Dynein/dynactin activity is required for rapid lytic granule traffic to the MTOC in NK cells. Time-lapse images of YTS cells nucleofected with GFP (A), p50-GFP (B), or CC1-GFP (C) and in conjugation with susceptible 721.221 target cells (Supplemental Video 12). In each pair of images, confocal immunofluorescence in the plane of lytic granules (left; green, overexpressed GFP fusion protein; red, LysoTracker-loaded acidified lysosomes) and DIC (right) are shown. T = 0 refers to the time acquisition began, which was between 0 and 2 min after the NK cells were added to the imaging chamber. (D) Lytic granule movement relative to the centroid of the granules as measured by mean centroid to granule distance over time (error bars, ±SD) in control GFP-, p50-GFP-, or CC1-GFP–nucleofected YTS cells conjugated with susceptible 721.221 target cells (n = 5).
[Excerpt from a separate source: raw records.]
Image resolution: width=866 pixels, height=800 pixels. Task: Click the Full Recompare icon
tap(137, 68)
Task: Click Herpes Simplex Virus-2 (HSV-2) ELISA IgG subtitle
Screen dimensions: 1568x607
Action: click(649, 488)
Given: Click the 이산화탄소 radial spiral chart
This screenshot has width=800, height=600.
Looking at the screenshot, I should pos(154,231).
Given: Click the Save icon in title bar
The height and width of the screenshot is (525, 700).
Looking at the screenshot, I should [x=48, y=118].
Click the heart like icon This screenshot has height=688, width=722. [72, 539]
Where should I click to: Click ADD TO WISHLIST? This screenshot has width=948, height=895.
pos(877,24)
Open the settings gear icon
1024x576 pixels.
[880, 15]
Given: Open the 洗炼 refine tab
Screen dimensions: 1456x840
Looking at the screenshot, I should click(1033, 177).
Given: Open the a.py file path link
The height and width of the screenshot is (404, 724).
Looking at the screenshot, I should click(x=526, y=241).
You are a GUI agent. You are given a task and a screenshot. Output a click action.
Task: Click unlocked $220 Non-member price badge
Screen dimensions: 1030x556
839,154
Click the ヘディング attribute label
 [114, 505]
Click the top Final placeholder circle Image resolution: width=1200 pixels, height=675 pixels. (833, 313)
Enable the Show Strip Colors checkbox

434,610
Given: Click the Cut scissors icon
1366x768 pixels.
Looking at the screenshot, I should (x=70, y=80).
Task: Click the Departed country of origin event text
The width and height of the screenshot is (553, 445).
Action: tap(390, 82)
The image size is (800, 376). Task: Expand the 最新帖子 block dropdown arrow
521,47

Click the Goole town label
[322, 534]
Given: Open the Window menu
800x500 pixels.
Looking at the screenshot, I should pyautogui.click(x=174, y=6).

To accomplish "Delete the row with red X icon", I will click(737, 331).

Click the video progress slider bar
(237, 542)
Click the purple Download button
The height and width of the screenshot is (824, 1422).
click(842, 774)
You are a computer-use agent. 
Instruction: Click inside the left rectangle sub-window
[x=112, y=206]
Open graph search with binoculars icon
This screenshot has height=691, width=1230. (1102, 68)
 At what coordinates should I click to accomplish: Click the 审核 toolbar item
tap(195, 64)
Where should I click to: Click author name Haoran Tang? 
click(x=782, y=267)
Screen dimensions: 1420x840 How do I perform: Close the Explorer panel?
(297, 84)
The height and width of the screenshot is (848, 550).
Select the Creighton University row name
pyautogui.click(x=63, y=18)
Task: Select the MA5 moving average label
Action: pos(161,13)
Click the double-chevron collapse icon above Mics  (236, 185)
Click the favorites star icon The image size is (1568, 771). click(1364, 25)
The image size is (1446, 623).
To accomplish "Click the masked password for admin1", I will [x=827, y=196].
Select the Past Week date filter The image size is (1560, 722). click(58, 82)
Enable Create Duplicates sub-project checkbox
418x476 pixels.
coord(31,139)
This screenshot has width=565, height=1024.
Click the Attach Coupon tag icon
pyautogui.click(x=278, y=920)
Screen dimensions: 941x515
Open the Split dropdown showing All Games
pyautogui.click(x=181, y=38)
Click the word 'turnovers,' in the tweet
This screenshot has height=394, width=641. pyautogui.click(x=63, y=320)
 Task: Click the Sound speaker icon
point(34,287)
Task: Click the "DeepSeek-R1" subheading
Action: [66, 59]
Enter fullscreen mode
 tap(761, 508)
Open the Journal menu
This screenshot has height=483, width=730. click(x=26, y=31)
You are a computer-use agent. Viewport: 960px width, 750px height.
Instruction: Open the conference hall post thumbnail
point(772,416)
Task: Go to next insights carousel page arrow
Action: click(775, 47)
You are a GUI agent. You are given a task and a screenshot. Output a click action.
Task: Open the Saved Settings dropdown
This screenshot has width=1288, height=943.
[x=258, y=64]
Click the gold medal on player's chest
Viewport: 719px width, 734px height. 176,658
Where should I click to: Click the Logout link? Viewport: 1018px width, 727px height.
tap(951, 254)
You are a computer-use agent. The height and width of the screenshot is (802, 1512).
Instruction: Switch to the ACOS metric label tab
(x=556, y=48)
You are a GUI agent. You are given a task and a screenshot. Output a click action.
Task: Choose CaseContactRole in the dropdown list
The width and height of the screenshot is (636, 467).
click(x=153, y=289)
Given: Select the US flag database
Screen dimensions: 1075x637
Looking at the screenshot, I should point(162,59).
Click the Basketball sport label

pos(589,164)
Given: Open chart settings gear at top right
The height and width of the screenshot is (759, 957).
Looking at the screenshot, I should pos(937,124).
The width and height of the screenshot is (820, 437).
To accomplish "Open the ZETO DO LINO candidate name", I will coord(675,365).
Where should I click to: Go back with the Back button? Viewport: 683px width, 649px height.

All distances of lytic granules from the granule centroid in p50- or CC1-nucleofected conjugates were significantly greater than those in GFP-nucleofected conjugates (p < 0.05). (E) Model of the linear sequence of events leading to directed secretion of lytic granule contents in an NK cell. In the first step, an NK cell recognizes a target cell and the dynein/dynactin complex rapidly transports lytic granules to the MTOC. Next, the lytic granules converge to the MTOC independently of microtubule dynamics or actin reorganization at the IS. Finally, the MTOC gradually polarizes along with the lytic granules to the IS where their contents can be directed onto the target cell.